Soluble fiber—aka dietary fiber—reportedly minimizes the amount of LDL that can be absorbed into your bloodstream, according to the Mayo Clinic. Additionally, the Mayo Clinic claims that having a minimum of five to 10 grams of soluble fiber each day can help reduce your LDL cholesterol. What makes smoothies so versatile is that there are plenty of fruits and vegetables that are high in fiber to choose from, like apples, pears, berries, pomegranates, broccoli, carrots, sweet potatoes, and oranges. With all these options, your palate will never get bored!
Do's and don'ts to keep in mind
While fruits and vegetables are optimal picks for a smoothie, you'll also want to make sure you're adding other ingredients that can further benefit your health, as opposed to having the opposite effect.
"It is important to avoid including large quantities of added sugars when making your heart-healthy smoothie," says Manaker.
According to the Cleveland Clinic, high-sugar diets can reportedly "make your liver synthesize more 'bad' LDL (low-density lipoprotein) cholesterol" while also reducing your 'good' HDL cholesterol and increasing your blood fats, particularly your triglycerides. Meanwhile, incorporating other healthy ingredients like oats into your smoothies will not only enhance the taste and texture of your concoctions but can also support healthy cholesterol levels.
"Including some oats in your smoothie can give your body a boost of beta-glucan, a unique fiber that may help lower cholesterol levels," says Manaker.
A bonus crucial drinking habit to consider
While drinking certain juices and smoothies can positively contribute to cholesterol maintenance, you do not have to limit yourself to only these beverages when minding your cholesterol. Manaker suggests that certain teas can also help support healthy cholesterol.
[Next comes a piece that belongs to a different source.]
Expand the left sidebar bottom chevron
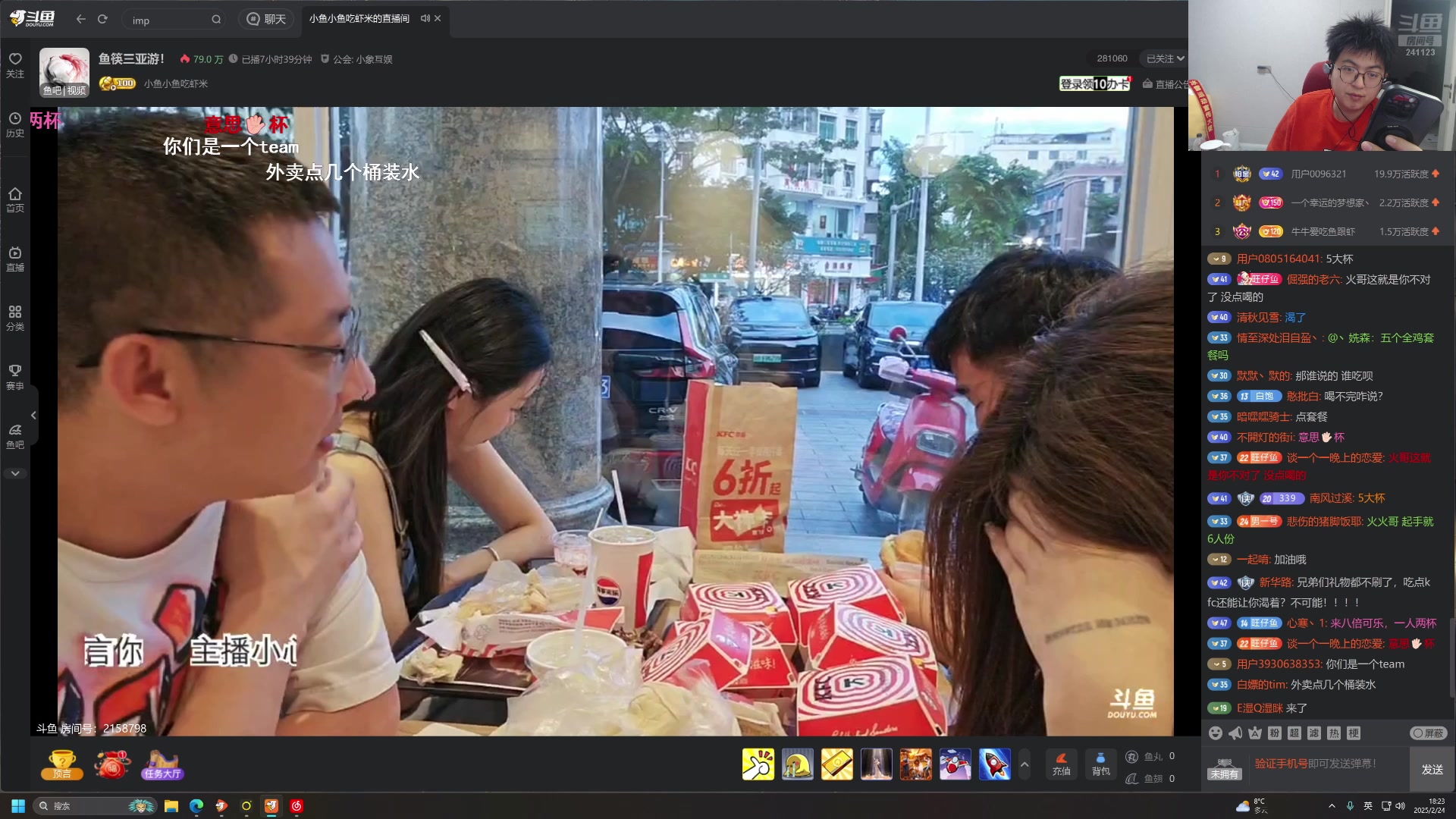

"True teas may help keep blood cholesterol levels healthy, as well. Green tea is one true tea that is known to be a source of catechins, which may play a significant role in lowering LDL cholesterol," she says. "People can make a habit of including true teas in their diets every single day. In fact, some data suggests having even more than one cup of this drink a day is needed to offer heart health benefits."